Ресницы Артема снова затрепетали, а потом вдруг широко распахнулись; зрачки расширились, и он уставился на Гана, неожиданно крепко вцепился в край куртки.
– Где… Дайна? Где она?
– Она там. – Он не смог решить, что лучше сказать: «она в порядке» или правду.
– Помоги мне дойти до нее. Пожалуйста, скорее…
Ган не стал спорить – помог Артему подняться и поддерживал его, пока, шатаясь, как в пьяном танце, они шли, загребая песок, туда, где лежала жрица Аждая.
Ей стало хуже. Она уже не хрипела – только тряслась крупной дрожью. Ее лицо заливал пот, и, может, она дрожала от холода.
– У тебя больше прав решать, чем у меня, – сказал тихо Ган. – Если думаешь, что так будет правильнее… я могу ей помочь.
Артем не слушал его. Он неотрывно глядел на Дайну, и его лицо, и без того бледное, теперь казалось зеленоватым, как нежная весенняя трава. Он судорожно вдохнул воздух, горло рефлекторно дернулось, как будто его вот-вот стошнит… А потом Артем упал на колени – его лицо оказалось прямо над лицом Дайны – и открыл рот, точно в безмолвном крике.

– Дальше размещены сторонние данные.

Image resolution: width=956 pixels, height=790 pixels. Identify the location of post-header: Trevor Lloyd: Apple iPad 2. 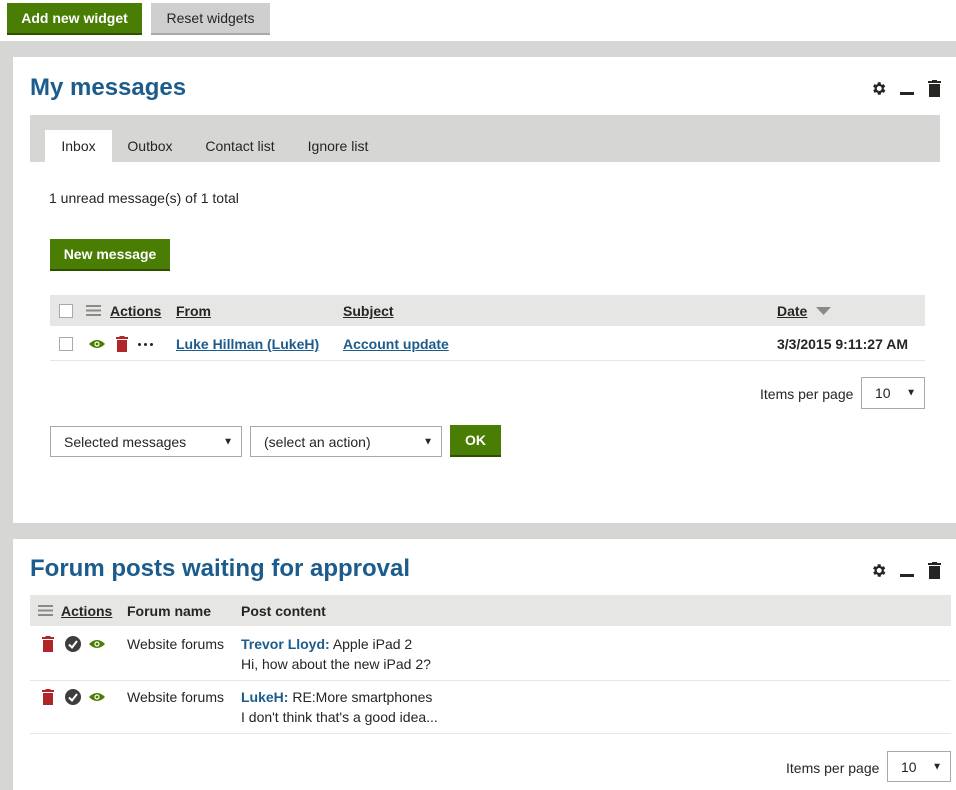
(326, 644).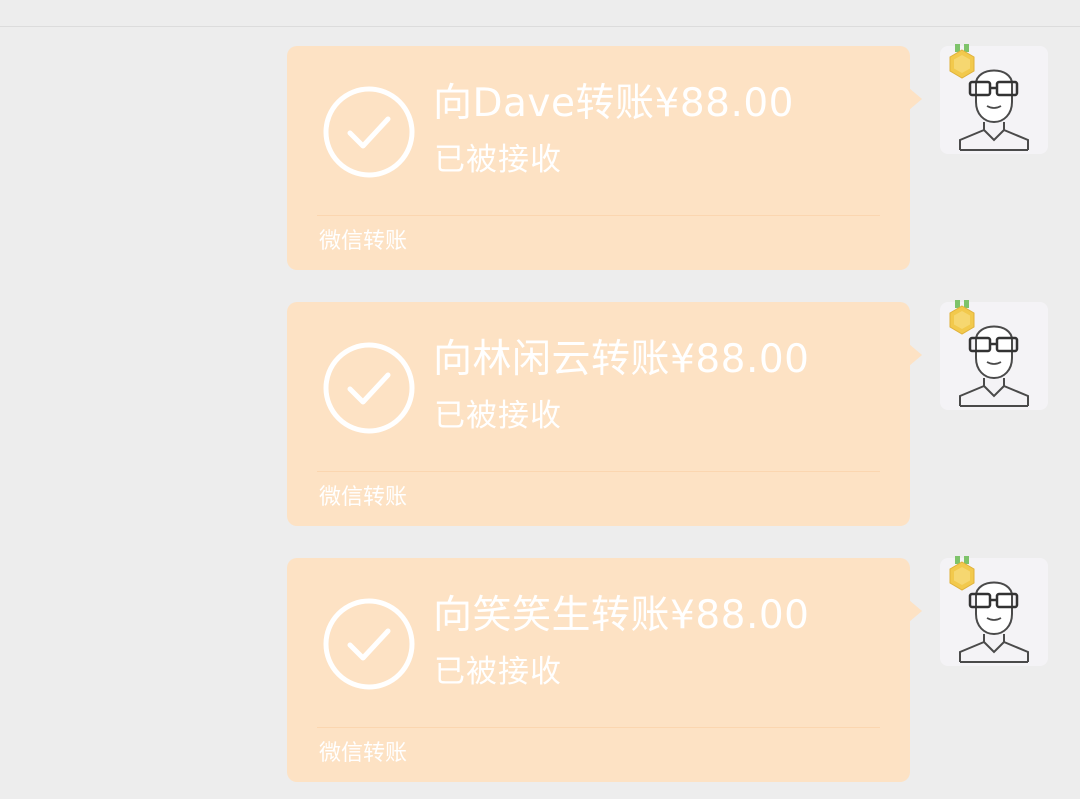 The width and height of the screenshot is (1080, 799). I want to click on transfer-title: 向林闲云转账¥88.00, so click(622, 360).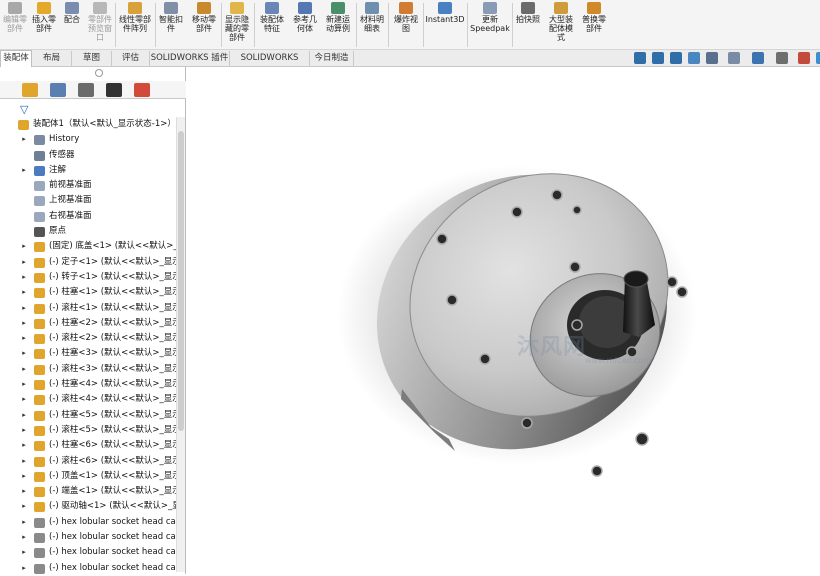 This screenshot has width=820, height=576. Describe the element at coordinates (734, 58) in the screenshot. I see `view-orientation-icon` at that location.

Тьма хлынула из него тонкой, но сильной струей, в которой от страшных серебряных молний остались только блики. Тьма влилась в приоткрытые губы Дайны – и она глубоко вздохнула, принимая ее в себя, а потом задышала ровно. На ее побелевшие щеки медленно возвращался румянец. Ган бросил взгляд на руку и не слишком удивился, увидев, что рана зарубцевалась. Он не удивился бы, даже окажись рука на месте, – но руки не было до локтя, и с этим, видимо, ничего не могло поделать даже черное облако.